Summer’s barely half over, and to date, we have been shown a summer of Avengers fighting X-Men, beloved characters from a 1980s classic self-contained story ressurected for the generally accepted comics story motivation of “fuckloads of cash,” and an apparent cold war between the Big Two publishers over who can be more gay for the apparent purposes of mainstream media attention (“Northstar’s getting gay married? Well… Earth 2 Green Lantern’s gay! But we know that Marvel will escalate, so get George Perez on the phone and tell him to start giving Lois Lane man hands!”). All this big event posturing might be enough to make a person despair over whether the days of short-run, plain old fun comics is over.
Well, despair not. Because Atomic Robo is back. And not only that, this time he even has a message on sexual identity and politics for the people who are deeply enough invested in that kind of stuff to give a shit what Alan Scott puts in his mouth in the privacy of his own home.
The genius conceit that writer Brian Clevinger has built into Atomic Robo is that he only writes short miniseries about the character, and due to that character’s nature – genius, immortal science-based adventurer into the unknown – those short stories can be about almost anything, in any genre. Since Robo’s inception, we’ve seen him fight crime with 30s pulp adventurers, battle super villains, tangle with rogue artificial intelligences, curse Stephen Hawking while traveling to Mars, and even attack Cthuhlu himself. Clevinger has built himself an engine that allows himself to tell pulp stories, superhero stories, horror stories; he can pick and choose between any genre he wants. And this time around, he’s tackling the old pulp Air Adventurer stories of the 30s and 40s, seen most prominently in the comics world in the long-running and repeatedly-cancelled Blackhawks from DC.

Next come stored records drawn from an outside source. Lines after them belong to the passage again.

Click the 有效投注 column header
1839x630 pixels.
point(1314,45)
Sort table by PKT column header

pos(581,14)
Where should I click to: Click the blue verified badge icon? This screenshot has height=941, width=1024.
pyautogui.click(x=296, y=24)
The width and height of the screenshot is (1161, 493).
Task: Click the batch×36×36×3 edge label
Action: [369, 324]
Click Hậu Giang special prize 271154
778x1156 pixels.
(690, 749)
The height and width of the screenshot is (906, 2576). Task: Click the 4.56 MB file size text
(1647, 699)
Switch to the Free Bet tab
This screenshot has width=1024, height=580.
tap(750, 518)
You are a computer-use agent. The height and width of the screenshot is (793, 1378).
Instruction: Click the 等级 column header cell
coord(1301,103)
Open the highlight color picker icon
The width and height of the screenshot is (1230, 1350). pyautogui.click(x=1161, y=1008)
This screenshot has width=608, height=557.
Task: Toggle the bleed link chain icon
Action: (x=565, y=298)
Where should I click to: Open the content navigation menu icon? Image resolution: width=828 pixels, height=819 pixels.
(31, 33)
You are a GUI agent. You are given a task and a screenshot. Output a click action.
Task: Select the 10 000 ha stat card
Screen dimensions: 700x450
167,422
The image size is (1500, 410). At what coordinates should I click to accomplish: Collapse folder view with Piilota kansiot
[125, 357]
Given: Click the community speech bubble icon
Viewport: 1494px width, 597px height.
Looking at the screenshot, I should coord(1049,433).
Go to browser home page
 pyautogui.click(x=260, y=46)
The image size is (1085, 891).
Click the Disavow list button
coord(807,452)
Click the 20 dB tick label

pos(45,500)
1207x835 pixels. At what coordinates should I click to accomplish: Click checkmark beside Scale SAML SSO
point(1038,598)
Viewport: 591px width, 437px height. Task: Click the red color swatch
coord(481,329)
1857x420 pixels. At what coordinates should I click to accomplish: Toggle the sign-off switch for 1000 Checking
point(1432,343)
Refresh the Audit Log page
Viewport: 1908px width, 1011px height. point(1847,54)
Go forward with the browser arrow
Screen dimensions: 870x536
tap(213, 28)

In this first issue of the five-issue The Flying She-Devils of The Pacific arc, we find Robo test-piloting an unarmed jet fighter over the Pacific Ocean in 1951, when he is attacked by some new form of aircraft that can turn on a dime, stop dead in the air, and which resemble the head and shoulders of Robocop with helicopter landing skids for forearms and a giant 30-caliber dong sticking out of his chest. Somewhere, Peter Weller just woke up screaming. But I digress.